Archive for May, 2010

On Philippa Stroud

Tuesday, May 4th, 2010

From the Guardian:

Last weekend The Observer revealed that Philippa Stroud, the head of a thinktank set up by former Conservative leader Iain Duncan Smith (the Centre for Social Justice), and the Conservative candidate for Sutton and Cheam, has been trying to drive demons out of lesbians, gay men and transsexuals. (…)

Question one: Why hasn’t Cameron asked for Stroud to be deselected and distanced himself from her thinktank?

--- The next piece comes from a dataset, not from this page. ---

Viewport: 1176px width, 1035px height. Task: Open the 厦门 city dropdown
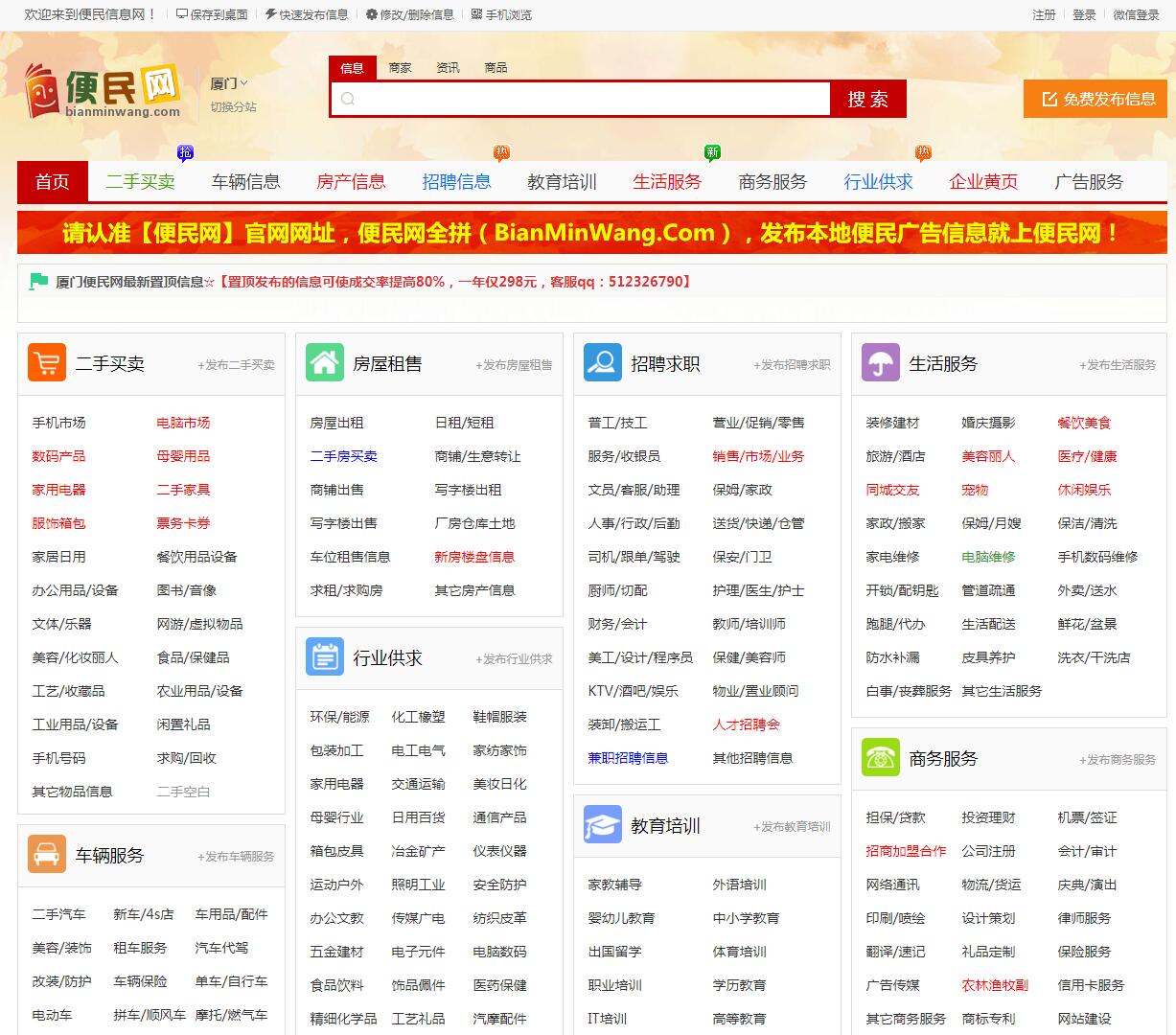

Last week, the Tory leader said that he decided to suspend Philip Lardner, the Conservative candidate for North Ayrshire and Arra, “within minutes” for writing on his website that he thought homosexuality was “not normal”. Lardner also opined that “most people” consider homosexuality to be “somewhere between unfortunate and simply wrong”. A hate-soaked, erroneous diatribe, but compared to Stroud he looks like Peter Tatchell. Why the discrepancy? How can abusing young people with extremist religious practices be less incriminating than words?

I fear the answer to that one is cynically pragmatic: the Conservative candidate in Sutton and Cheam needs a mere 3,000 votes to take the seat from the Lib Dems. (Electoral Calculus give her about a one in three chance)

Meanwhile, the erstwhile Conservative candidate in Ayrshire North would have needed to take about 11,000 votes from Labour – and not lose any to the SNP, who were neck and neck with him. (Electoral Calculus gives him about a one percent chance)

Far be it from me, of course, to say that whether or not David Cameron gets distressed by bigotry has anything at all to do with whether it’s likely to cost him an extra seat…

Diana Gabaldon on fanfiction

Monday, May 3rd, 2010

I think it’s immoral, I _know_ it’s illegal, and it makes me want to barf whenever I’ve inadvertently encountered some of it involving my characters.

It’s illegal, see. It’s illegal because of International Copyright Law. This has initial caps so those of us who aren’t lawyers may sit back and go “oooh! ahhh!”, except, not. I could go into the whole doctrine of fair use, of parody, and could discuss the simple fact that copyright law is certainly not international – it’s different by jurisdiction, but I’m sure you knew that and, let’s be honest, I could probably write my entire thesis on the subject of fanfiction and the law and oh, look, OTW already have.

But, I don’t know, it just seems to me that Gabaldon’s major gaffe here is very much commercial. As someone comments on fandom_wank, what’s she gonna do? Chase down every instance of fanfic on the internet and thus implicitly condone the ones she misses? And of course, telling her fans, who buy her books, the fact of the wee stories they wrote on the internet makes her want to throw up is very sound commercial sense, oh wait I might be lying there.

Then there’s this:

While not all fan-fic is pornographic by any means, enough of it _is_ that it constitutes an aesthetic argument against the whole notion.

As I say, I’ve unwillingly read a certain amount of fan-fic involving my characters, and about three-quarters of it is graphic, badly-written (of the “his searing touch blazed its way up the silken skin of her thigh to the secret depths of her ecstasy” type) masturbatory fantasy. I mean….ick.

She said that. I mean, seriously, seriously, she actually said that.

From Lord John and the Brotherhood of the Blade, pg. 237 [British edition]:

Percy’s own cold hand slid down between them, grasped him. Cold as the touch was, it seemed to burn. He felt the seam of his breeches give as Percy shoved them roughly done and wondered dimly what he would tell Tom. Then Percy’s prick rubbed hard against his own, stiff, hot, and he stopped thinking.

From pg. 294:

“Did you ever wonder what it’s like?” [Percy] asked suddenly. “To be flogged?”

Grey felt a clenching in his stomach, but answered honestly. “Yes. Now and then.” Once, at least.

Percy had been kneading one of the red baize bags, like a cat sharpening its claws. Now he let it fall to the floor, and took up the cat o’nine tails itself, a short handle with a cluster of leather cords. “Do you want to find out?” he said, very softly.

“What?” An extraordinary feeling ran through Grey, half-fear, half-excitement.

“Take off your coat,” Percy said, still softly.

I don’t, alas, have my copies of the other books, or I could treat you all to more in the way of sexual fantasy. Believe me, there’s more.

Also? She writes books, right. Enormous doorstops of books about Love! And Time-Travel! And Men In Kilts Called Jamie Fraser!

Poor, dear, Jamie McCrimmon. S’all I’m sayin’.